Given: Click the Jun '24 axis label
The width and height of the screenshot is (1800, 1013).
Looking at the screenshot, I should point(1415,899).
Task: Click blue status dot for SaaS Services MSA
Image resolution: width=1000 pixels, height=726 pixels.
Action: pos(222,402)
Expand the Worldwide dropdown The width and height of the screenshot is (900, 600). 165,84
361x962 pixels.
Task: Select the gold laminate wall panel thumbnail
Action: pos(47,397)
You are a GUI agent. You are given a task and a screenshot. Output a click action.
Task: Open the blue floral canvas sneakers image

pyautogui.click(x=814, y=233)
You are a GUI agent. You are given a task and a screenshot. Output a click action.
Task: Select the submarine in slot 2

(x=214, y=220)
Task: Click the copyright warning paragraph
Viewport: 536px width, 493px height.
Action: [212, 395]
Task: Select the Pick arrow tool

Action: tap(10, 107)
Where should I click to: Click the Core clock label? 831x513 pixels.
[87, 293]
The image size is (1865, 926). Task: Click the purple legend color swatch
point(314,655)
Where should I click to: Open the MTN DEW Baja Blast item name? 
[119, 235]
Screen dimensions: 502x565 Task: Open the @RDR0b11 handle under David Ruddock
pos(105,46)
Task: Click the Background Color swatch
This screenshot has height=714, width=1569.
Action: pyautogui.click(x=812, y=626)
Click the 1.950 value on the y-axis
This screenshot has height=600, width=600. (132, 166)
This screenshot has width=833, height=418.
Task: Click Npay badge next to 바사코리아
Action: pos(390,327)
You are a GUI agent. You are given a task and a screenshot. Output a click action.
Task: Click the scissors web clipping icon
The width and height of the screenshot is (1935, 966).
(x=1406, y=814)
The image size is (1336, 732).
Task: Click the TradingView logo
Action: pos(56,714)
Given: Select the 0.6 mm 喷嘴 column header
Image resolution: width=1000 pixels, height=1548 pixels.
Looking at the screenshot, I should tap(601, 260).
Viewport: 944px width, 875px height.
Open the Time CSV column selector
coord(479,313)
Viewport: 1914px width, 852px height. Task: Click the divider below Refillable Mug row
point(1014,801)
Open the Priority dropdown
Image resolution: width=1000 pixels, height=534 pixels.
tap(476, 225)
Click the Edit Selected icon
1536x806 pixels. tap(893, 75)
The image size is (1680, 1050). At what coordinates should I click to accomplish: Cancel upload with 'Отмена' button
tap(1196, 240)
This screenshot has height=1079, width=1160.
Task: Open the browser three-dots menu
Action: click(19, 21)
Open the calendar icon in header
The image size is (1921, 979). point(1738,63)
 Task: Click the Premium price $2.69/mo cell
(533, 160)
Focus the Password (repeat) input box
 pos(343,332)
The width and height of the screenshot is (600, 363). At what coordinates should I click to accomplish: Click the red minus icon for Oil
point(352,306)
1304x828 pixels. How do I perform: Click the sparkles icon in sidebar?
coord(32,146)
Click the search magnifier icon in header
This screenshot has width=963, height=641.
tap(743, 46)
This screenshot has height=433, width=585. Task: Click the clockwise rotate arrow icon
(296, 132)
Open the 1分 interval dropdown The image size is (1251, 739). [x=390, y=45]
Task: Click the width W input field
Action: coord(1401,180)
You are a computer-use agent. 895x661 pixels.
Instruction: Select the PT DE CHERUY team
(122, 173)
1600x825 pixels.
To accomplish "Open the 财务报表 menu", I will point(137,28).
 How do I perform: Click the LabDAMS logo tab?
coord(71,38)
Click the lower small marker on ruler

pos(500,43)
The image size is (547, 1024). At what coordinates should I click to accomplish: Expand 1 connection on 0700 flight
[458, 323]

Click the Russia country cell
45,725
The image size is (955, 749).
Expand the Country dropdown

• WHAT THIS TASK INVOLVES
Take the line that contains "Task: Click the Premium price $2.69/mo cell" and every line after it to the end of the entries above, and reproduce them exactly.

• ANSWER BOX
 Task: Click the Premium price $2.69/mo cell
(533, 160)
Focus the Password (repeat) input box
 pos(343,332)
The width and height of the screenshot is (600, 363). At what coordinates should I click to accomplish: Click the red minus icon for Oil
point(352,306)
1304x828 pixels. How do I perform: Click the sparkles icon in sidebar?
coord(32,146)
Click the search magnifier icon in header
This screenshot has width=963, height=641.
tap(743, 46)
This screenshot has height=433, width=585. Task: Click the clockwise rotate arrow icon
(296, 132)
Open the 1分 interval dropdown The image size is (1251, 739). [x=390, y=45]
Task: Click the width W input field
Action: coord(1401,180)
You are a computer-use agent. 895x661 pixels.
Instruction: Select the PT DE CHERUY team
(122, 173)
1600x825 pixels.
To accomplish "Open the 财务报表 menu", I will point(137,28).
 How do I perform: Click the LabDAMS logo tab?
coord(71,38)
Click the lower small marker on ruler

pos(500,43)
The image size is (547, 1024). At what coordinates should I click to accomplish: Expand 1 connection on 0700 flight
[458, 323]

Click the Russia country cell
45,725
The image size is (955, 749).
Expand the Country dropdown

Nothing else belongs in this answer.